The task for the listing below is to write out exactly the lines starting at the one containing "Loi (72, 2076)" and ending at the one containing "Accessibility Statement (56, 2354)", both included. Pictures are to be omitted.

#### Data for processing

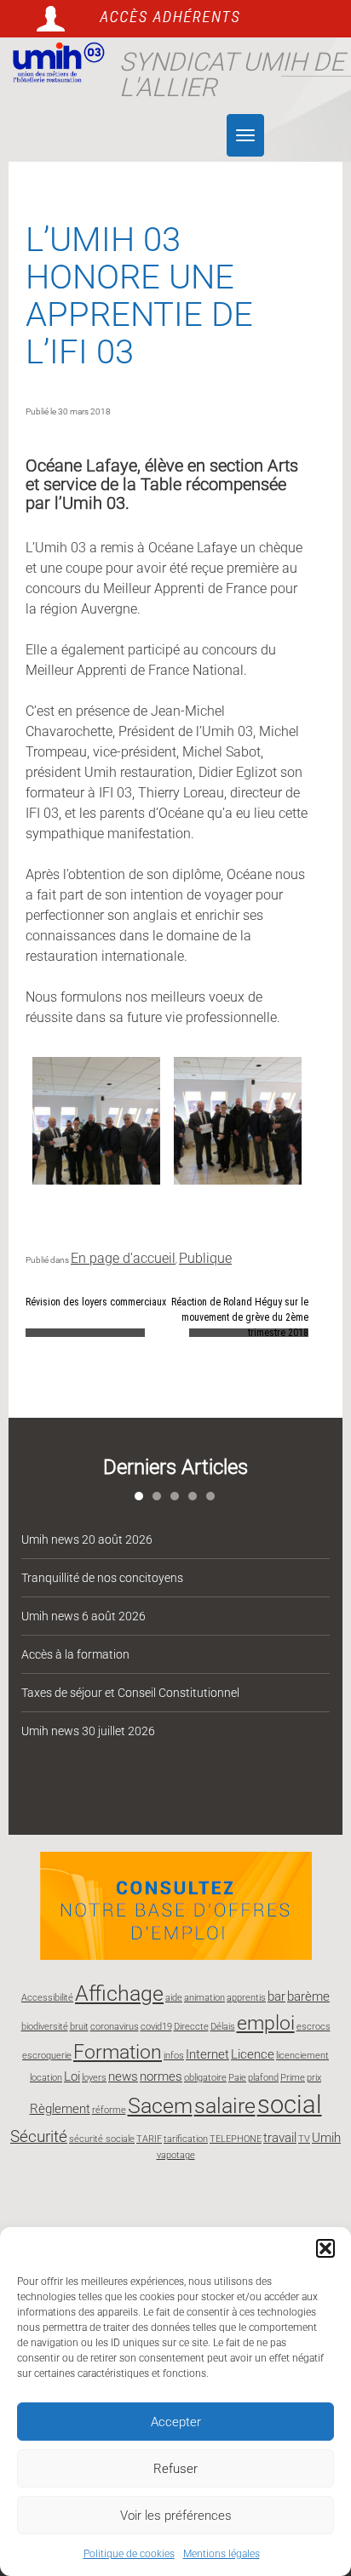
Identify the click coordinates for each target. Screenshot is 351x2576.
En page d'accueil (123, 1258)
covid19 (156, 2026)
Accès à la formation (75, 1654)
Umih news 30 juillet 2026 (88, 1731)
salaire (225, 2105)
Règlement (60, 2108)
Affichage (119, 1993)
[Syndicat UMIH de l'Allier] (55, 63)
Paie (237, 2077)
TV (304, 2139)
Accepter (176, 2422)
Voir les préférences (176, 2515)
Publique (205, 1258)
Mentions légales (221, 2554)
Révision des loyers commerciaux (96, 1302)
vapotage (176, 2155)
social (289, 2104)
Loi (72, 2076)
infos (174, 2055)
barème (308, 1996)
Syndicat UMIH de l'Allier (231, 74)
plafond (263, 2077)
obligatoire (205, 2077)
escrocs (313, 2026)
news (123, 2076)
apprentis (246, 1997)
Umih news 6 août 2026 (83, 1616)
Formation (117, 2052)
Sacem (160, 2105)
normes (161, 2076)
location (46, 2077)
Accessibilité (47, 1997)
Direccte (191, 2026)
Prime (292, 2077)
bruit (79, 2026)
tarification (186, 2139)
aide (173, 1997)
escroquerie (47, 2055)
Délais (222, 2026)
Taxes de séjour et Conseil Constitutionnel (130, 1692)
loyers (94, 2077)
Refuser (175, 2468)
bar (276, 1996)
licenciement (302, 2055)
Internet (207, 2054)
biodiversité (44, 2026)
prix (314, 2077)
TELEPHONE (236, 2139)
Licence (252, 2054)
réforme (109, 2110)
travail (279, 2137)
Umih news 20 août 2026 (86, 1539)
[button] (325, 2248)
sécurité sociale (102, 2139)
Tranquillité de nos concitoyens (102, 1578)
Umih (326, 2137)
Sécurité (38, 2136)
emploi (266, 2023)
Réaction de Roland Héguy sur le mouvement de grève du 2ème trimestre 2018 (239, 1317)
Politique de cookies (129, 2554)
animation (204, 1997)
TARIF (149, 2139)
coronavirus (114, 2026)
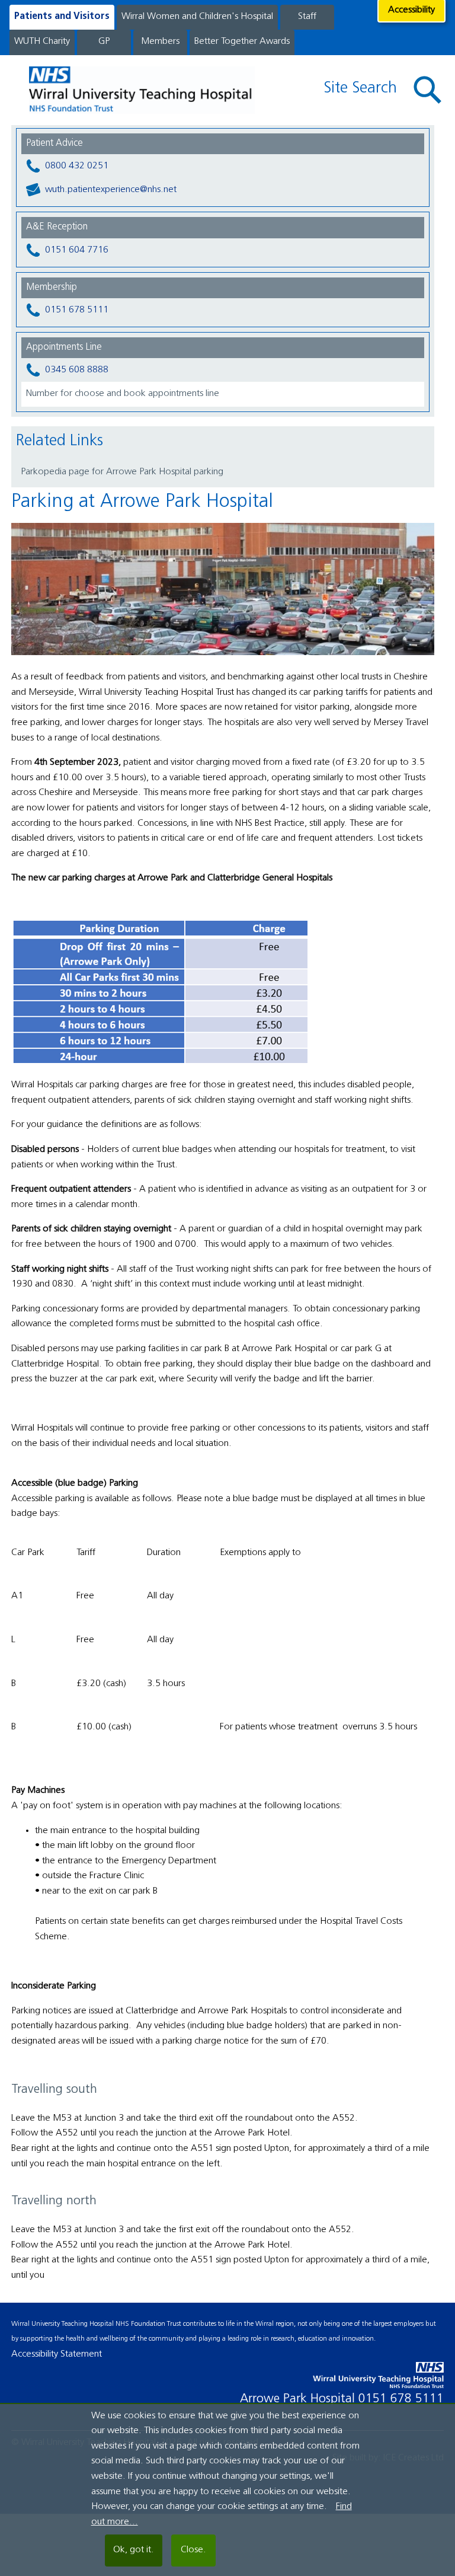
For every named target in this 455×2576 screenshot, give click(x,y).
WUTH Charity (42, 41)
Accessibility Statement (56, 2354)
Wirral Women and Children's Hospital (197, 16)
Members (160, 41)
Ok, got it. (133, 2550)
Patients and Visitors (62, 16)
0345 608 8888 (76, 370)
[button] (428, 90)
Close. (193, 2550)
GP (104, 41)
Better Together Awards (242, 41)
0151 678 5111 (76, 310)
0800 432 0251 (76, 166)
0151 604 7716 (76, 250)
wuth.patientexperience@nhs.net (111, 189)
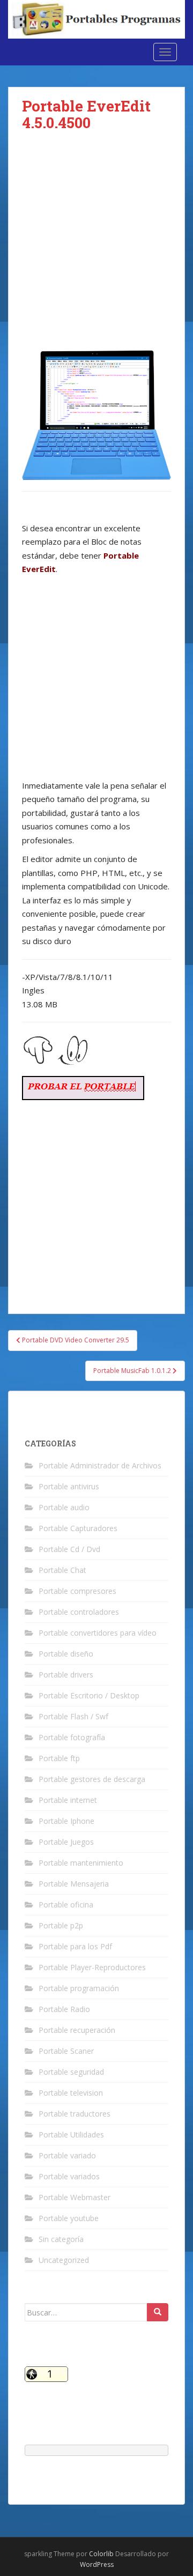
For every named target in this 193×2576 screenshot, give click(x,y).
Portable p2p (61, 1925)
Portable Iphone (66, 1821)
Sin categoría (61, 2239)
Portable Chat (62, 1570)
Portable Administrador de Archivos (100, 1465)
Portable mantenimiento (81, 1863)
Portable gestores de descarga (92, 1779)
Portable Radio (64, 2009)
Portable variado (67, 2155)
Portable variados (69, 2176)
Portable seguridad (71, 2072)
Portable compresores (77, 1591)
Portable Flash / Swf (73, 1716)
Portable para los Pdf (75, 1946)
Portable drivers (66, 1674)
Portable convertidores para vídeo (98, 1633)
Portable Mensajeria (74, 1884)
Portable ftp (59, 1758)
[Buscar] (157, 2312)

########
#### Data for processing

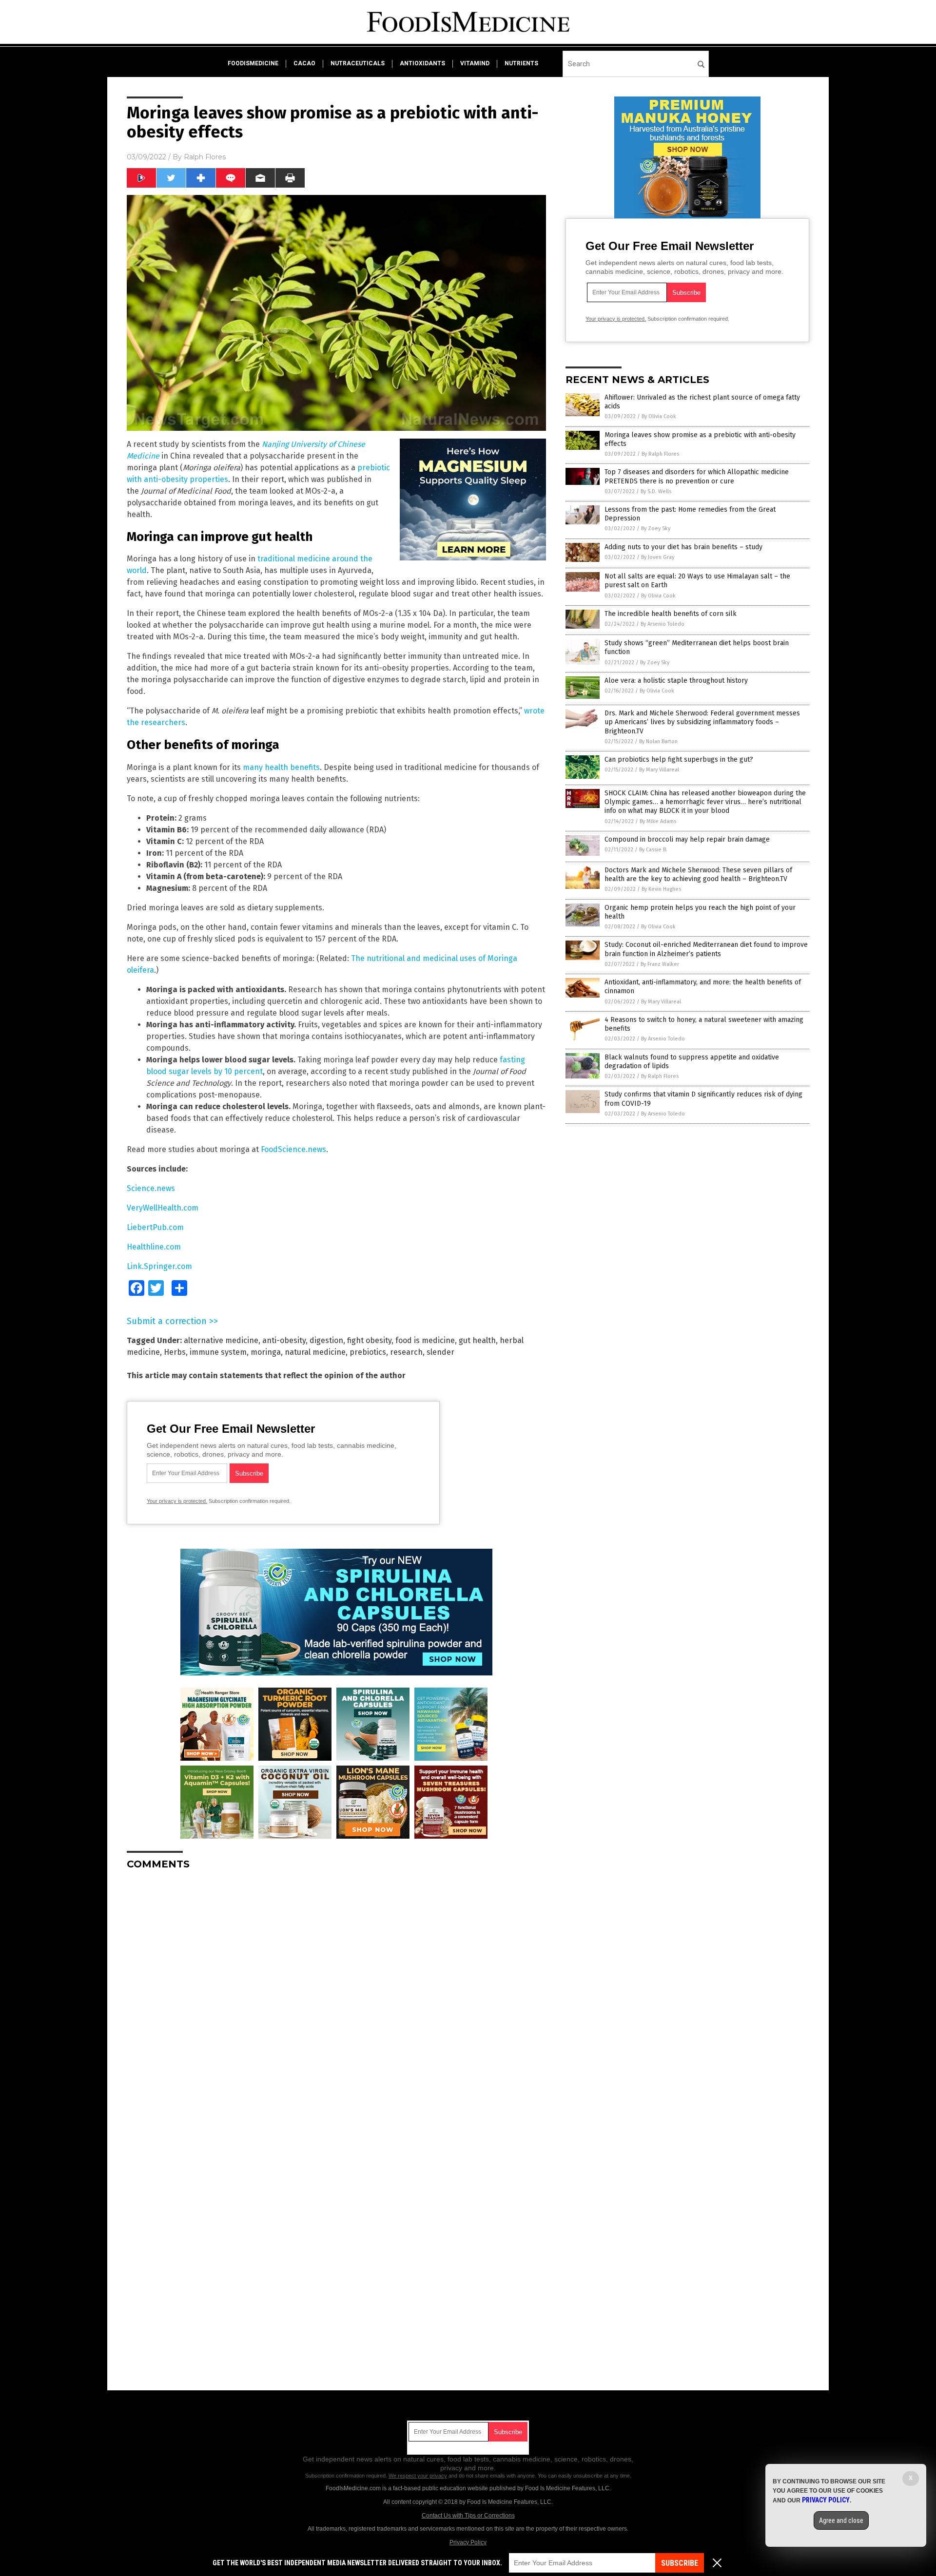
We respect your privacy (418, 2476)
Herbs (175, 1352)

########

## Result of this exercise
Loi (72, 2076)
infos (174, 2055)
barème (308, 1996)
Syndicat UMIH de l'Allier (231, 74)
plafond (263, 2077)
obligatoire (205, 2077)
escrocs (313, 2026)
news (123, 2076)
apprentis (246, 1997)
Umih news 6 août 2026 (83, 1616)
Formation (117, 2052)
Sacem (160, 2105)
normes (161, 2076)
location (46, 2077)
Accessibilité (47, 1997)
Direccte (191, 2026)
Prime (292, 2077)
bruit (79, 2026)
tarification (186, 2139)
aide (173, 1997)
escroquerie (47, 2055)
Délais (222, 2026)
Taxes de séjour et Conseil Constitutionnel (130, 1692)
loyers (94, 2077)
Refuser (175, 2468)
bar (276, 1996)
licenciement (302, 2055)
Internet (207, 2054)
biodiversité (44, 2026)
prix (314, 2077)
TELEPHONE (236, 2139)
Licence (252, 2054)
réforme (109, 2110)
travail (279, 2137)
Umih news 20 août 2026 (86, 1539)
[button] (325, 2248)
sécurité sociale (102, 2139)
Tranquillité de nos concitoyens (102, 1578)
Umih (326, 2137)
Sécurité (38, 2136)
emploi (266, 2023)
Réaction de Roland Héguy sur le mouvement de grève du 2ème trimestre 2018 (239, 1317)
Politique de cookies (129, 2554)
animation (204, 1997)
TARIF (149, 2139)
coronavirus (114, 2026)
For every named target in this 455×2576 screenshot, give click(x,y).
WUTH Charity (42, 41)
Accessibility Statement (56, 2354)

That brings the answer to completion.